- Opening Delimiter -
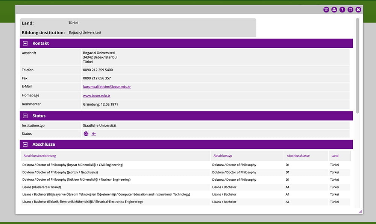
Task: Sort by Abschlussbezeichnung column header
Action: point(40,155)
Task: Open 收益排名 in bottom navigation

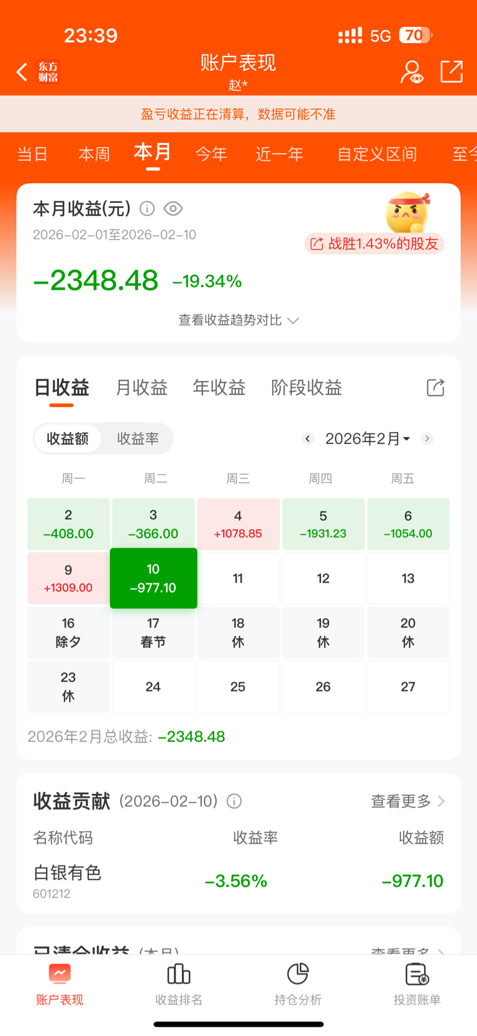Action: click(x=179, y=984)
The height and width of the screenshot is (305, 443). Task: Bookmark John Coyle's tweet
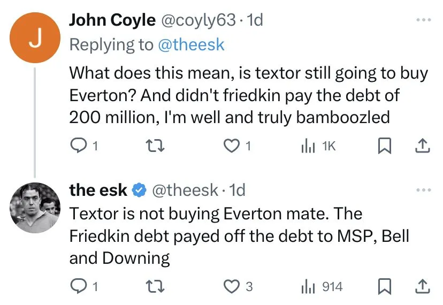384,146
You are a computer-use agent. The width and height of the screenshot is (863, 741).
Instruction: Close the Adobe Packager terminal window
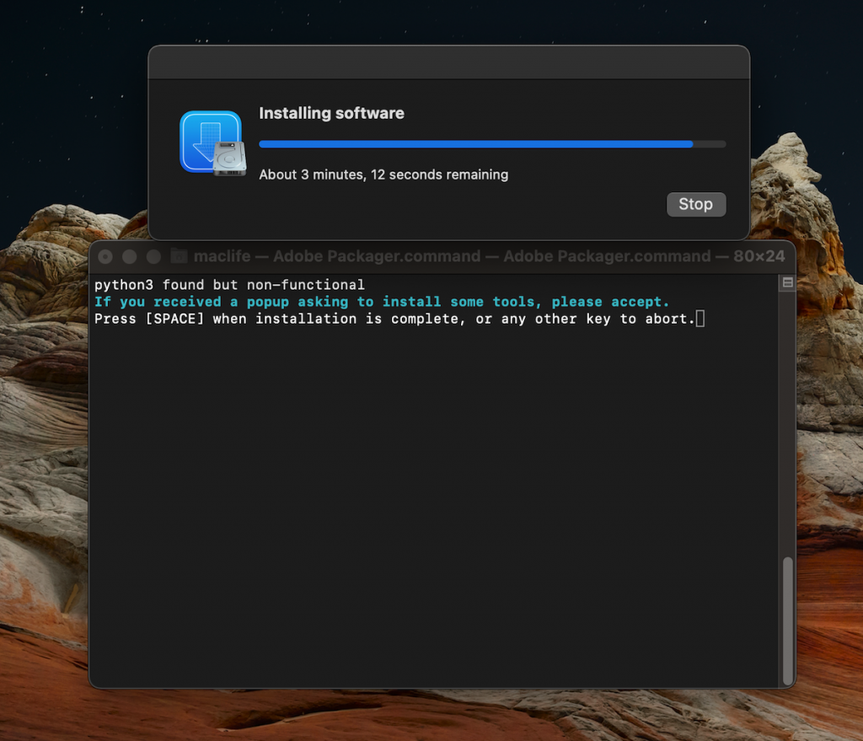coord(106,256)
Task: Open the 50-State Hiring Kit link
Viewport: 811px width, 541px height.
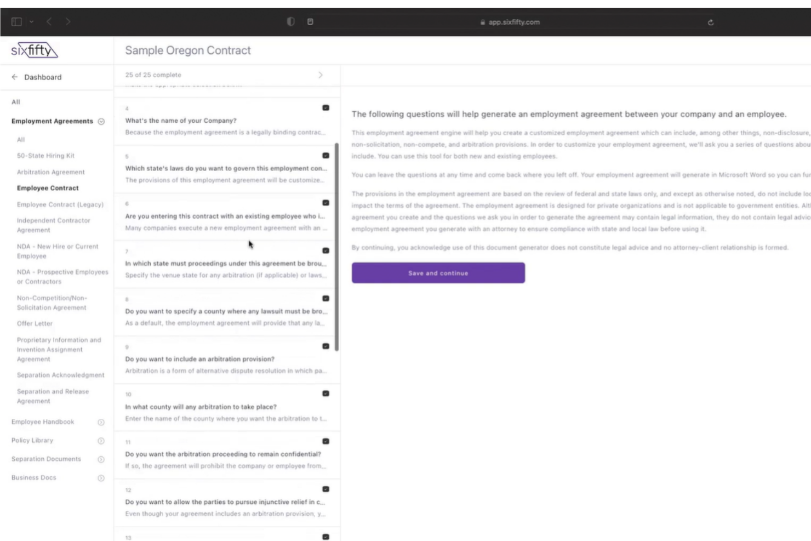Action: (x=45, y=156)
- Closing Delimiter -
Return nothing except the lines from the line with "Instruction: Close the" through the last line of the records above, copied exactly and without pictures.

Instruction: Close the Adobe Packager terminal window
coord(106,256)
Task: Open the 50-State Hiring Kit link
Viewport: 811px width, 541px height.
Action: (x=45, y=156)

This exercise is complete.